Part I is one of the finest solo improvisations you will ever hear from Jarrett, let alone anyone. The way he skillfully blended his various themes into a tightly woven narrative framework that constitutes a legitimate composition has been reached few other times by Jarrett (notably on La Scala, although that was several years after Vienna). In the end, though, the music speaks for itself, and this review is simply to convince you to go out and experience it for yourself. I suggest you do so, and treat the music with respect. Few other works of art deserve it as much as the Vienna Concert does.

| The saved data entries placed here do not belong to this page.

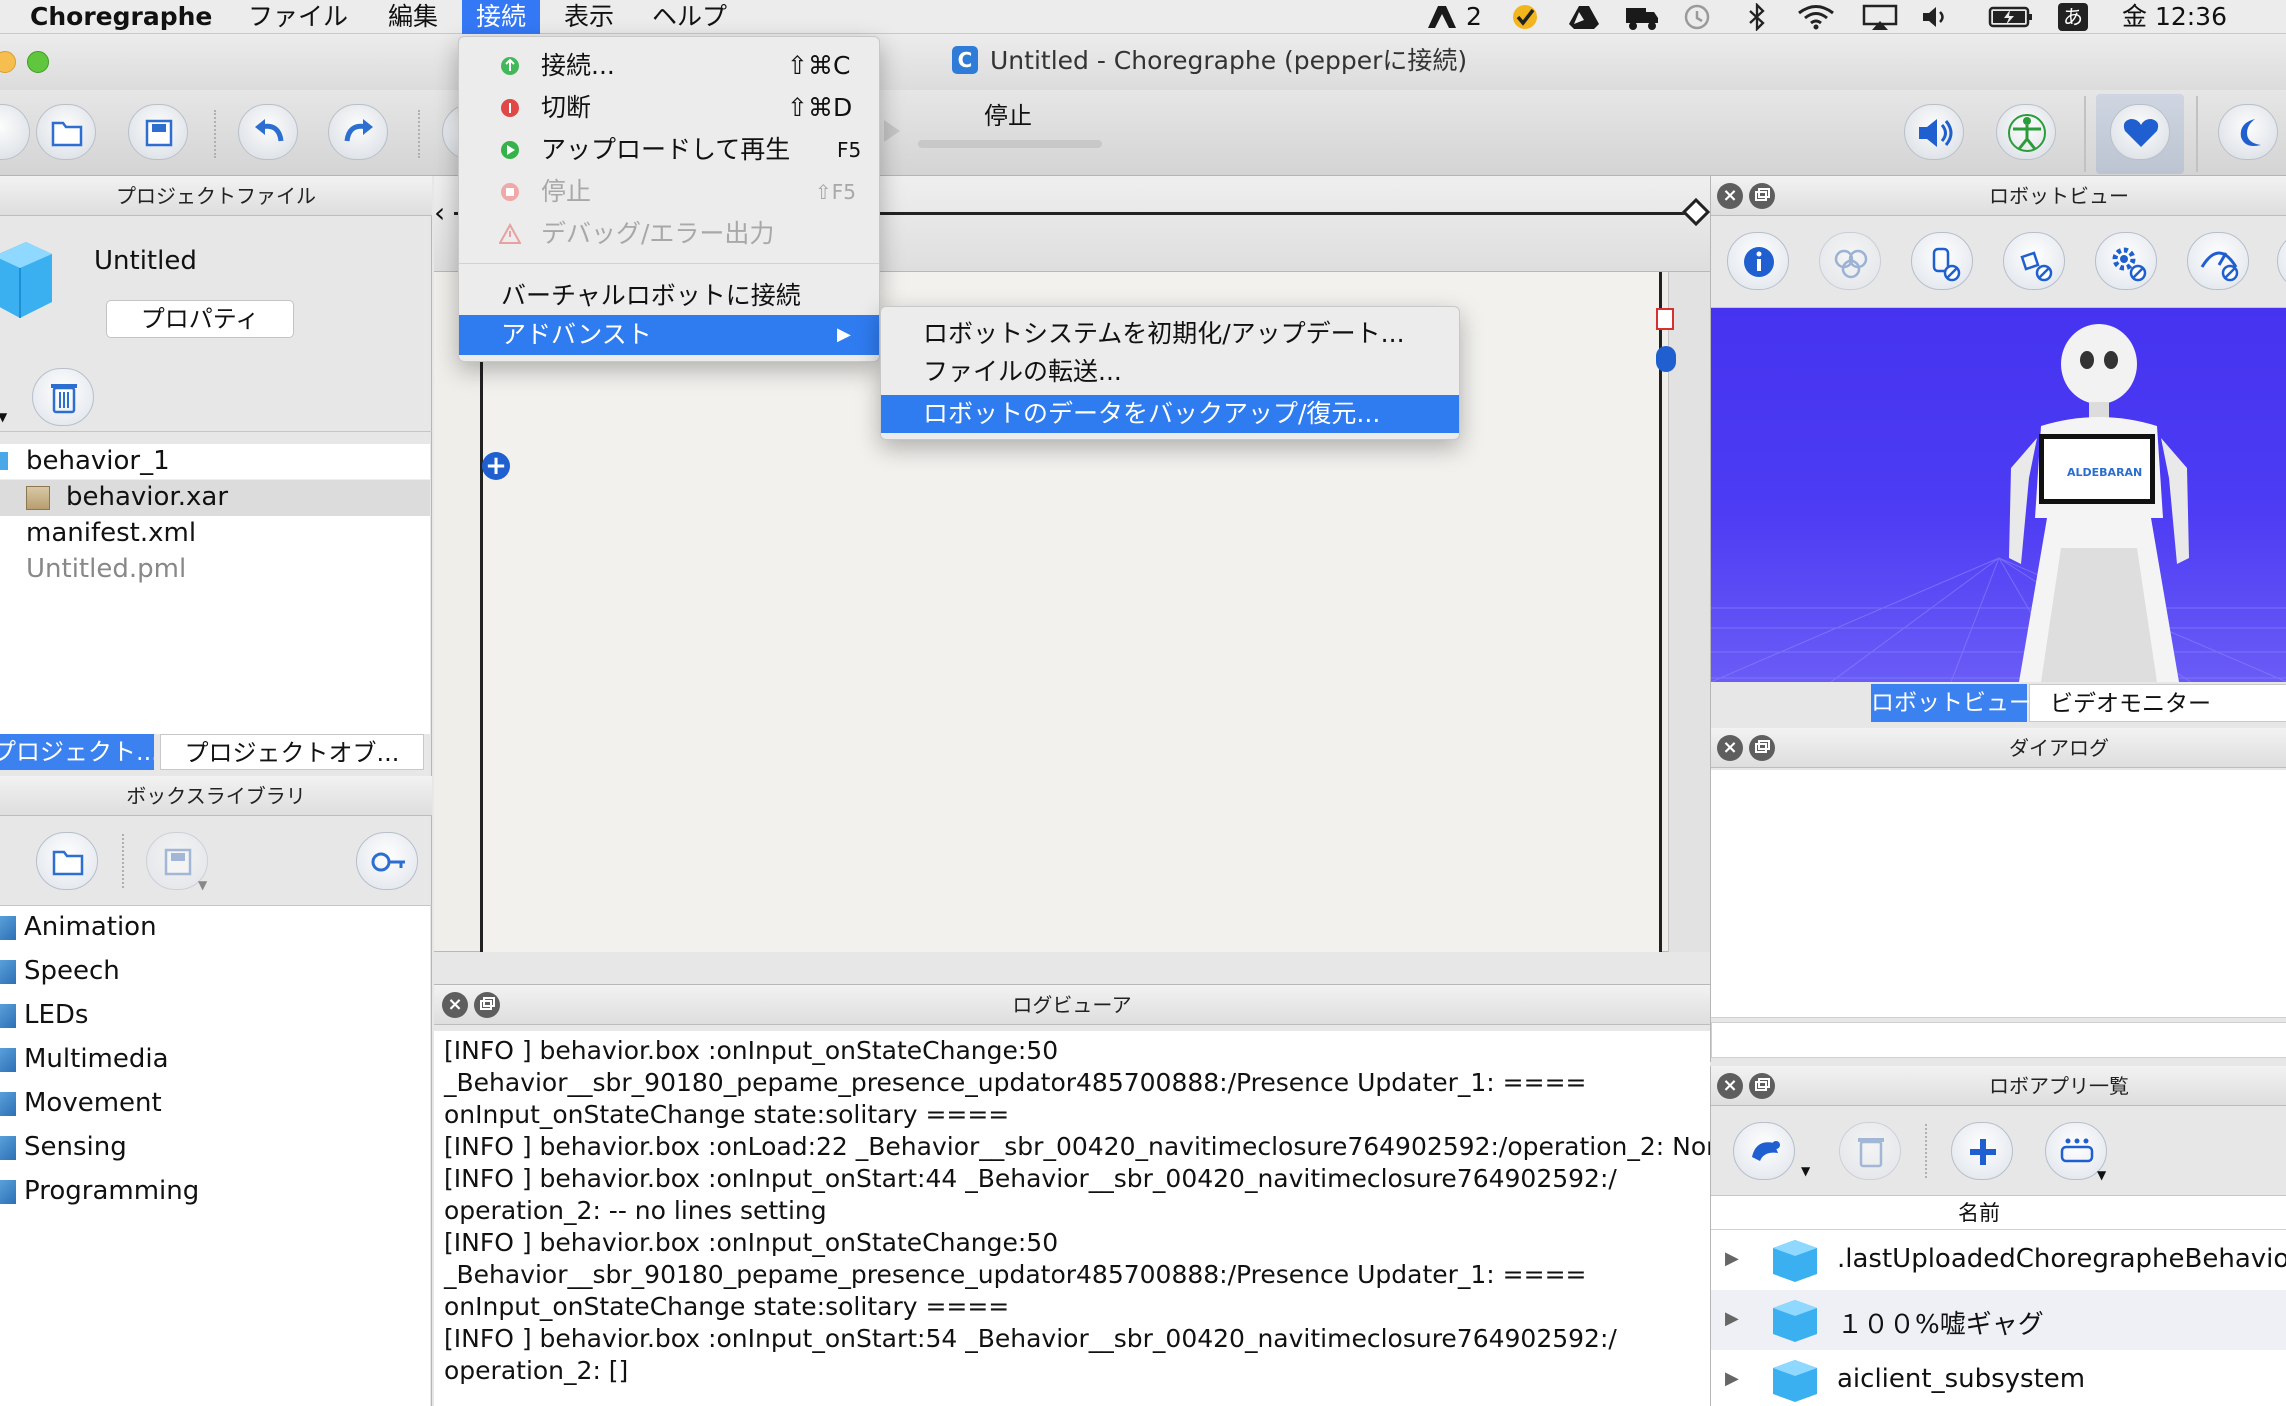 This screenshot has height=1406, width=2286. What do you see at coordinates (2011, 17) in the screenshot?
I see `battery-icon` at bounding box center [2011, 17].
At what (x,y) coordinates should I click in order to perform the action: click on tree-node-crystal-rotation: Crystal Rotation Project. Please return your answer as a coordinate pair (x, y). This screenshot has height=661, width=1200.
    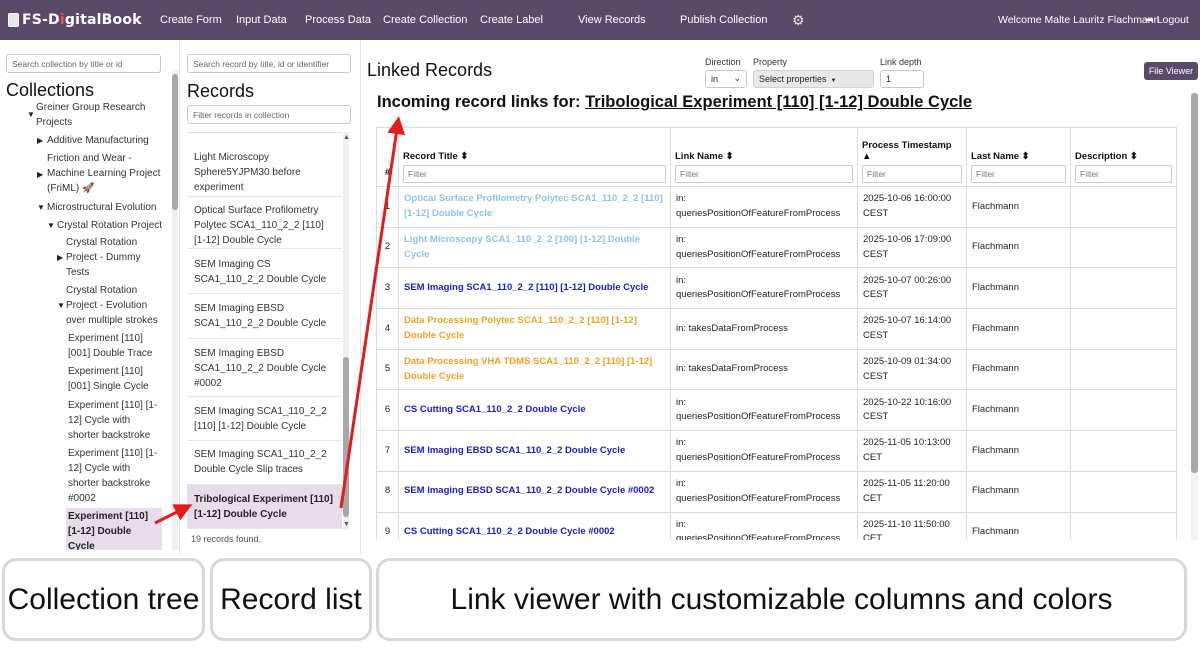
    Looking at the image, I should click on (112, 226).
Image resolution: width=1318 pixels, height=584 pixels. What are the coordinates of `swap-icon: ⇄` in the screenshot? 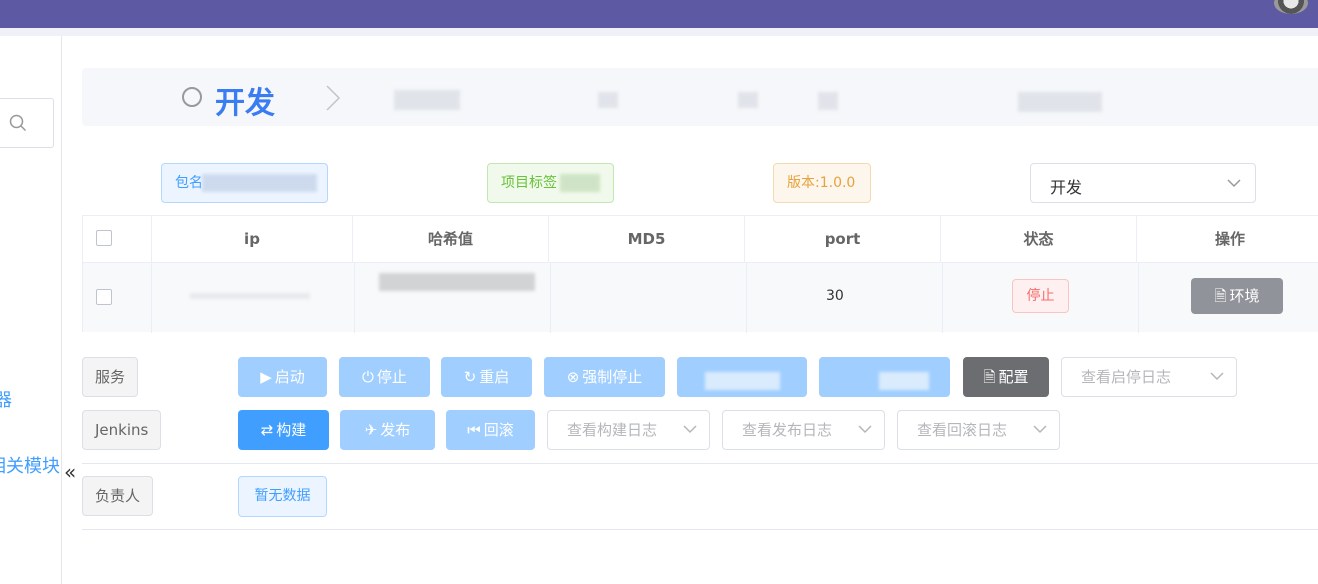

Sunday Morning CD.......2005-11-14
I have listened to just about everything that Jarrett has released over the last 35 years, even his work with Miles, and this ranks as my favorite. For a long time I thought that nothing could compare to his Bremen & Laussane, Sun Bear Concerts or Koln Concerts in terms of his live improvisational work...... until I heard this CD. As other reviewers have indicated, it is really impossible to describe this recording, so I won't really try to do that. But to give the potential listener some sense of what they're in for, the first piece is roughly 41 minutes and change and the second piece comes in at about 25 minutes. The first piece begins with a very deliberate approach. The chord changes are almost hymnal in genre, the melody melancholy, yet soothing. As the piece progresses, it builds momentum and you can hear Jarret's humming and cries of joy, feet stomping, hands slapping at and pounding keys and wood. The piece then takes a darker turn, as if replicating a life's journey through triumph and tragedy. The second piece picks up where piece one left off, yet seems to come to terms with the earlier conflict along the journey and concludes with a kind of quiet resignation, as do most of us in life. The crowd responds with delirious applause. I'm not trying to sound like a dinosaur, but you really have to search for this kind of music in these times; the kind that moves you, that resonates with you viscerally. It's out there, but it's very rare, indeed. Even though this CD takes some participation by the listener because it is a huge work, when you give it the time, it is a wonderful listening experience for those who enjoy classical, hymnal, jazz, and any kind of improvisational music. The music is powerful, soothing, simple, complex; it runs the gamut of human emotion. Most highly recommended.
A unique musical experience.......2005-10-17
The type of improvisation in which Keith Jarrett excels is, at its best, a wonderful experience. It is, however, also full of suspense, because along the performance there are always points in which he seems to have lost his way. People who listen to his probings in all directions until he finds a way out are unavoidably left in anxious expectation - will he get away with it, this time? He always seems to do, that is what we wish and what we have come to expect from him, but there is this unpleasant fear, as if we were parents watching their child`s debut on the scene. Amazingly enough, this anguish at the "lost" phase does not disappear when we listen to the CD repeatedly, but it also makes the final liberation an unforgettable experience every time. So the various people who reviewed this CD before me were all right in their apparently disparate judgments. It is wonderful, and it is exhasperating. It does feel like a lonely tree that has survived a tempest, as a reviewer put it, but it is frustrating to those who would like it to be easier to listen, as others have pointed out. The reviewer who said the creative strain will become clearer with each listening was also right. Because there is a lot of probing, and a very slowly emerging solution, the evolution of melody is hardly perceptible for a while, but listening to it repeatedly reveals the uniqueness of Jarrett`s creativity. No wonder he considers it to be his best work - it sounds as a real battle with inspiration, and a victorious one.